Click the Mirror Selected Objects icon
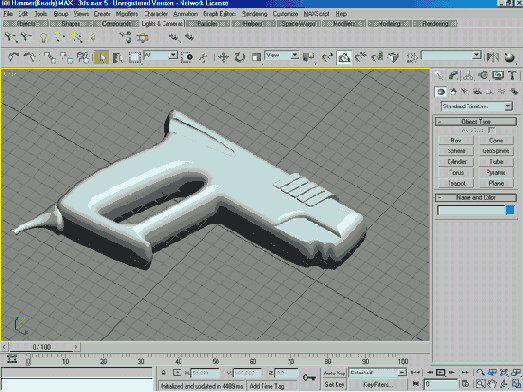523x392 pixels. click(x=493, y=57)
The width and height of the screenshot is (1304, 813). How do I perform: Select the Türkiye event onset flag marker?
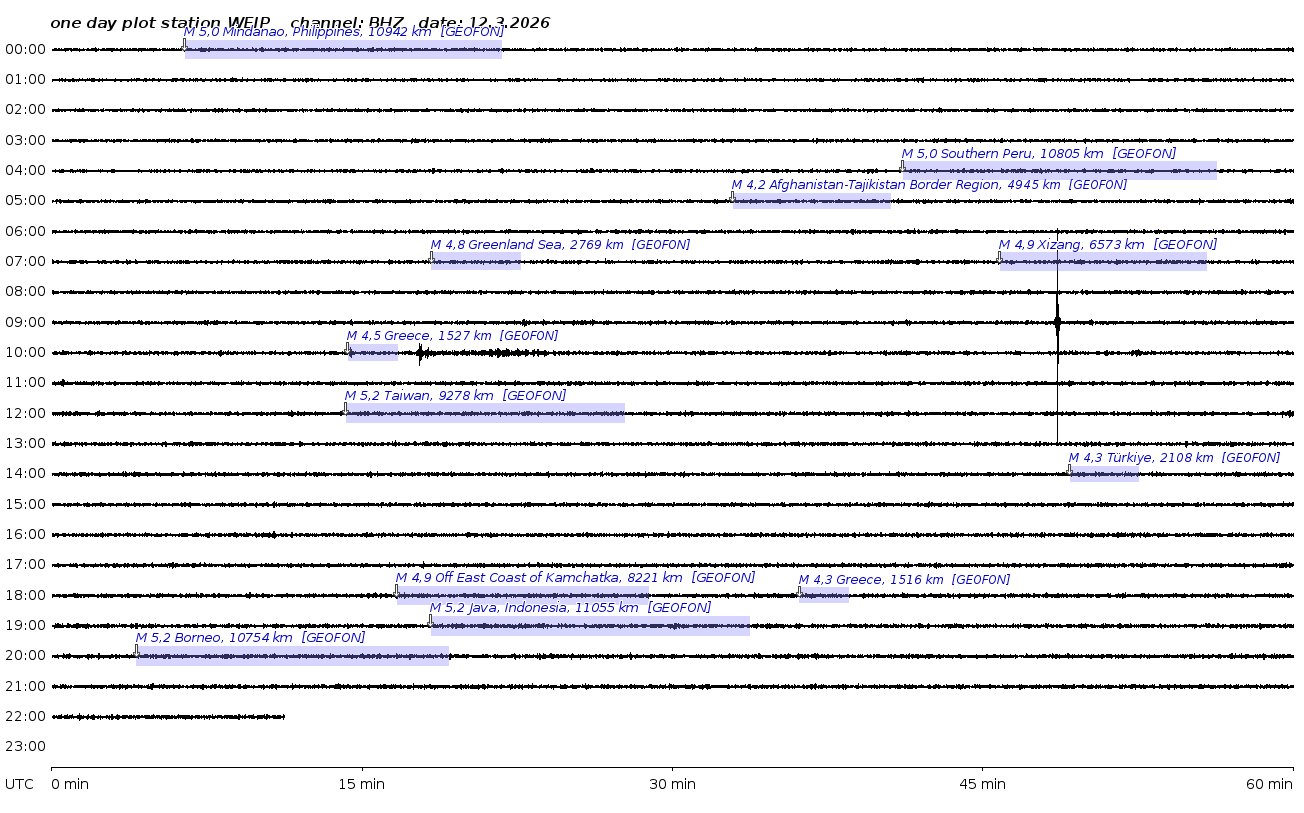coord(1069,469)
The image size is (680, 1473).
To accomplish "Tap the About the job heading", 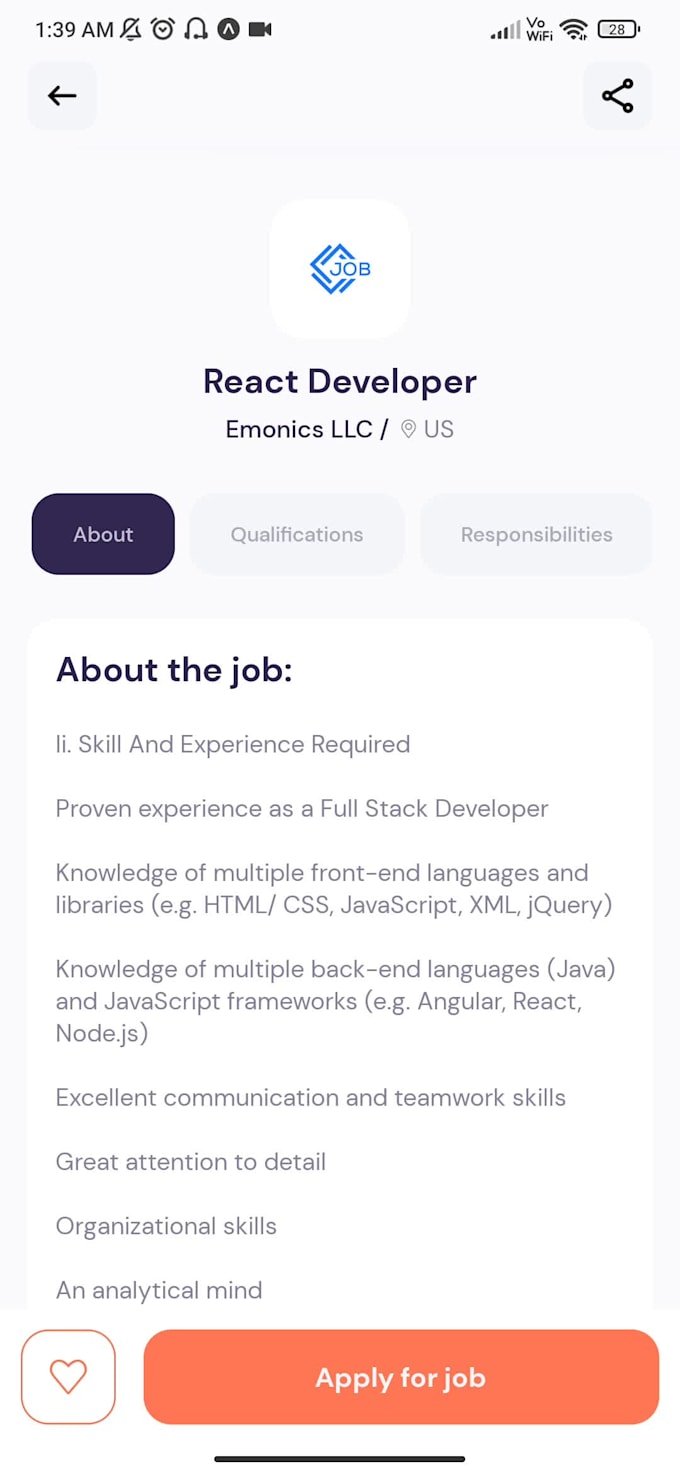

:: PROMPT ::
Return every record above word for word, leaving out the pictures.

:: RESULT ::
Click the Mirror Selected Objects icon
523x392 pixels. click(x=493, y=57)
The width and height of the screenshot is (1304, 813). How do I perform: Select the Türkiye event onset flag marker?
coord(1069,469)
The image size is (680, 1473).
To accomplish "Tap the About the job heading", 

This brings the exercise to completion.